━━━━━ DATA RECORDS

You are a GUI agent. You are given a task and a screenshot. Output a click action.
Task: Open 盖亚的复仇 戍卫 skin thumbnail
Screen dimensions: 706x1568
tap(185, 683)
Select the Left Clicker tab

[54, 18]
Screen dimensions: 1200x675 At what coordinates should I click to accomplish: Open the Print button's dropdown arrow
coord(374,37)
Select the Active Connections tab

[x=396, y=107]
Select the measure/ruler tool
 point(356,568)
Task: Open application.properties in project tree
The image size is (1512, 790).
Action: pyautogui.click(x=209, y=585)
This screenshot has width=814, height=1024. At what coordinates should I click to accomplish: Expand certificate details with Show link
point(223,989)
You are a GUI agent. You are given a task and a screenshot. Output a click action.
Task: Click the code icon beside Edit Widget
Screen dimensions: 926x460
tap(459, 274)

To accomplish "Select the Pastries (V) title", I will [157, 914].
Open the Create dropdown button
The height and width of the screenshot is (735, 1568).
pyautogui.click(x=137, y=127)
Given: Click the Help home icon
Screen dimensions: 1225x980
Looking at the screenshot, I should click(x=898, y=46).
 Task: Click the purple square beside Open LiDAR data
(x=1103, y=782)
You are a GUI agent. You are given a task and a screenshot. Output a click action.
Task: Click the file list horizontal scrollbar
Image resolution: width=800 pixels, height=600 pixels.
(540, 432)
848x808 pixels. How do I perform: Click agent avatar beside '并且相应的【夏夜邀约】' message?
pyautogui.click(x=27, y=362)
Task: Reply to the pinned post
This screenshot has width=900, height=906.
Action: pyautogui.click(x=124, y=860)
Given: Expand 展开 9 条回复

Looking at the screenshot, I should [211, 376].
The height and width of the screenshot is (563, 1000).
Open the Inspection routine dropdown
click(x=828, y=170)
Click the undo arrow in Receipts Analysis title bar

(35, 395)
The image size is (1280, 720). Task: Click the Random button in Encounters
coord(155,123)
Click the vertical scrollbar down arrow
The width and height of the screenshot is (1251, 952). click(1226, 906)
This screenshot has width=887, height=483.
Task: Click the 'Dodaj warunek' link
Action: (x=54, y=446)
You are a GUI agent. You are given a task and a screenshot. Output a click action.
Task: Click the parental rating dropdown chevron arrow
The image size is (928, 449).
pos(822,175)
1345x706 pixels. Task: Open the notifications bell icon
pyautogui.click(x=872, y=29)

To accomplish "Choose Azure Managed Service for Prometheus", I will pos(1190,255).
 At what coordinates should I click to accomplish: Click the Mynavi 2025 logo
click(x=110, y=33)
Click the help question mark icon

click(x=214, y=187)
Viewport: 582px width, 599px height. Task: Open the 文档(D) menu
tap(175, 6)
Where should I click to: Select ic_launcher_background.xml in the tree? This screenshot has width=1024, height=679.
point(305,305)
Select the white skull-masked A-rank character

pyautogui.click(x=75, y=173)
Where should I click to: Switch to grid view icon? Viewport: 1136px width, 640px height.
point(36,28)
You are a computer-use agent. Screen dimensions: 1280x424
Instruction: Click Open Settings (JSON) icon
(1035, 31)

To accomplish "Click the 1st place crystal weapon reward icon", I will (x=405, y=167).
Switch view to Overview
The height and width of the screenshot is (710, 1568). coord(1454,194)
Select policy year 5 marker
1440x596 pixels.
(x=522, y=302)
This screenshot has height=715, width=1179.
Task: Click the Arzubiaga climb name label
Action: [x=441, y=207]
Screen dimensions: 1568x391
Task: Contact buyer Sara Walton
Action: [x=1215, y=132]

━━━━━━━━━━

• _WHAT THE TASK ASKS_: Repeat the material above in full, quoting it exactly.

• _ANSWER SPACE_:
You are a GUI agent. You are given a task and a screenshot. Output a click action.
Task: Open 盖亚的复仇 戍卫 skin thumbnail
Screen dimensions: 706x1568
tap(185, 683)
Select the Left Clicker tab

[54, 18]
Screen dimensions: 1200x675 At what coordinates should I click to accomplish: Open the Print button's dropdown arrow
coord(374,37)
Select the Active Connections tab

[x=396, y=107]
Select the measure/ruler tool
 point(356,568)
Task: Open application.properties in project tree
The image size is (1512, 790).
Action: pyautogui.click(x=209, y=585)
This screenshot has width=814, height=1024. At what coordinates should I click to accomplish: Expand certificate details with Show link
point(223,989)
You are a GUI agent. You are given a task and a screenshot. Output a click action.
Task: Click the code icon beside Edit Widget
Screen dimensions: 926x460
tap(459, 274)

To accomplish "Select the Pastries (V) title", I will [157, 914].
Open the Create dropdown button
The height and width of the screenshot is (735, 1568).
pyautogui.click(x=137, y=127)
Given: Click the Help home icon
Screen dimensions: 1225x980
Looking at the screenshot, I should click(x=898, y=46).
 Task: Click the purple square beside Open LiDAR data
(x=1103, y=782)
You are a GUI agent. You are given a task and a screenshot. Output a click action.
Task: Click the file list horizontal scrollbar
Image resolution: width=800 pixels, height=600 pixels.
(540, 432)
848x808 pixels. How do I perform: Click agent avatar beside '并且相应的【夏夜邀约】' message?
pyautogui.click(x=27, y=362)
Task: Reply to the pinned post
This screenshot has width=900, height=906.
Action: pyautogui.click(x=124, y=860)
Given: Expand 展开 9 条回复

Looking at the screenshot, I should [211, 376].
The height and width of the screenshot is (563, 1000).
Open the Inspection routine dropdown
click(x=828, y=170)
Click the undo arrow in Receipts Analysis title bar

(35, 395)
The image size is (1280, 720). Task: Click the Random button in Encounters
coord(155,123)
Click the vertical scrollbar down arrow
The width and height of the screenshot is (1251, 952). click(1226, 906)
This screenshot has width=887, height=483.
Task: Click the 'Dodaj warunek' link
Action: (x=54, y=446)
You are a GUI agent. You are given a task and a screenshot. Output a click action.
Task: Click the parental rating dropdown chevron arrow
The image size is (928, 449).
pos(822,175)
1345x706 pixels. Task: Open the notifications bell icon
pyautogui.click(x=872, y=29)

To accomplish "Choose Azure Managed Service for Prometheus", I will pos(1190,255).
 At what coordinates should I click to accomplish: Click the Mynavi 2025 logo
click(x=110, y=33)
Click the help question mark icon

click(x=214, y=187)
Viewport: 582px width, 599px height. Task: Open the 文档(D) menu
tap(175, 6)
Where should I click to: Select ic_launcher_background.xml in the tree? This screenshot has width=1024, height=679.
point(305,305)
Select the white skull-masked A-rank character

pyautogui.click(x=75, y=173)
Where should I click to: Switch to grid view icon? Viewport: 1136px width, 640px height.
point(36,28)
You are a computer-use agent. Screen dimensions: 1280x424
Instruction: Click Open Settings (JSON) icon
(1035, 31)

To accomplish "Click the 1st place crystal weapon reward icon", I will (x=405, y=167).
Switch view to Overview
The height and width of the screenshot is (710, 1568). coord(1454,194)
Select policy year 5 marker
1440x596 pixels.
(x=522, y=302)
This screenshot has height=715, width=1179.
Task: Click the Arzubiaga climb name label
Action: [x=441, y=207]
Screen dimensions: 1568x391
Task: Contact buyer Sara Walton
Action: [x=1215, y=132]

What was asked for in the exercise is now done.